## DATA EXTRACT

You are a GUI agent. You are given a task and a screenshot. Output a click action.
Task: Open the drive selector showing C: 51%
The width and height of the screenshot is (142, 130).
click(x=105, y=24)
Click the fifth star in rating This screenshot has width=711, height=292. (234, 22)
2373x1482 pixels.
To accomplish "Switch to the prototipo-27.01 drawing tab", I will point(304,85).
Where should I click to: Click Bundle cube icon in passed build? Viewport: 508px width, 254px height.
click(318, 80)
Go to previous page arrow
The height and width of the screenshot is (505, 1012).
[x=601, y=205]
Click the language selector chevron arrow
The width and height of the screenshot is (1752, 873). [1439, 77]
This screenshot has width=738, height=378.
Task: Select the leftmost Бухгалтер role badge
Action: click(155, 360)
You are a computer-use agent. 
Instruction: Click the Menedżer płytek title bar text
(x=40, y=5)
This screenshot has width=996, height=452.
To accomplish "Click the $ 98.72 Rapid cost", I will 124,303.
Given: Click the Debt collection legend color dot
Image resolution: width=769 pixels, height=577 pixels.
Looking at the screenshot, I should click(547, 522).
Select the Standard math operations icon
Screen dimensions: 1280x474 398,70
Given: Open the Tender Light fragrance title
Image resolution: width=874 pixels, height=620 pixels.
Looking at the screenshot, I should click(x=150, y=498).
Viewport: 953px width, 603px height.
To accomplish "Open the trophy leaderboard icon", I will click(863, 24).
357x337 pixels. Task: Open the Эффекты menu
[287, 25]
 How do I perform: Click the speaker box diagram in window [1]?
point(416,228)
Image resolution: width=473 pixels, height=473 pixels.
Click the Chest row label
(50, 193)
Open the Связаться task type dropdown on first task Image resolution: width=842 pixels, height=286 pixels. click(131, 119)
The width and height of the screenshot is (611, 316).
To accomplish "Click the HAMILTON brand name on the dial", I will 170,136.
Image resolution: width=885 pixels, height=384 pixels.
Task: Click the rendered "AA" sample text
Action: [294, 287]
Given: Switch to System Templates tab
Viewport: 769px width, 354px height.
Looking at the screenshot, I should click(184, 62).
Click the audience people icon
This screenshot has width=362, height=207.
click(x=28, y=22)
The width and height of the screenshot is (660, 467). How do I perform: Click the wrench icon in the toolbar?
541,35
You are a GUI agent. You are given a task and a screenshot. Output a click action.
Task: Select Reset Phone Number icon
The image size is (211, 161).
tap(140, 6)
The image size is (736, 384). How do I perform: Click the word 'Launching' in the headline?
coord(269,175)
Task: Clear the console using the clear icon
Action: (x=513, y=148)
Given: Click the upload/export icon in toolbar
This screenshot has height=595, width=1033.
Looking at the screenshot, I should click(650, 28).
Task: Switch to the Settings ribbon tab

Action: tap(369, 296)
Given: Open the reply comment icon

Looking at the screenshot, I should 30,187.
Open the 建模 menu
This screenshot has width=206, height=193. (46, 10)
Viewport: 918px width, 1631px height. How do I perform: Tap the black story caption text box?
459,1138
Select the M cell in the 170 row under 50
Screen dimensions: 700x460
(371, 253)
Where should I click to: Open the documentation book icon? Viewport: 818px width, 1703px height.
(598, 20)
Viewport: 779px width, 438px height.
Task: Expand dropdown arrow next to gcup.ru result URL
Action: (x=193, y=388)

## WHAT TO PRODUCE
Render the records as a Markdown table with columns "Row" and "Text", one numbered row per line and no blank lines. Start at the line containing "Given: Open the Tender Light fragrance title" and stop after the line containing "Looking at the screenshot, I should click(x=150, y=498).".

## FINISHED ANSWER
| Row | Text |
|---|---|
| 1 | Given: Open the Tender Light fragrance title |
| 2 | Image resolution: width=874 pixels, height=620 pixels. |
| 3 | Looking at the screenshot, I should click(x=150, y=498). |